## Required work
Look for the line that contains "Image resolution: width=474"; output that line and every line after it exactly, through the final line of the material below, and nothing else.

## Exercise material
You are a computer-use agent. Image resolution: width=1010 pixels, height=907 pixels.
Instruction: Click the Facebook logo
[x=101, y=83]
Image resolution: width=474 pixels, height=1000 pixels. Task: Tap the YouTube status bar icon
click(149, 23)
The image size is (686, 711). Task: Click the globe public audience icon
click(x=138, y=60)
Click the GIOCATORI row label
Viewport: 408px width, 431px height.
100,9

## Task answer
Image resolution: width=474 pixels, height=1000 pixels. Task: Tap the YouTube status bar icon
click(149, 23)
The image size is (686, 711). Task: Click the globe public audience icon
click(x=138, y=60)
Click the GIOCATORI row label
Viewport: 408px width, 431px height.
100,9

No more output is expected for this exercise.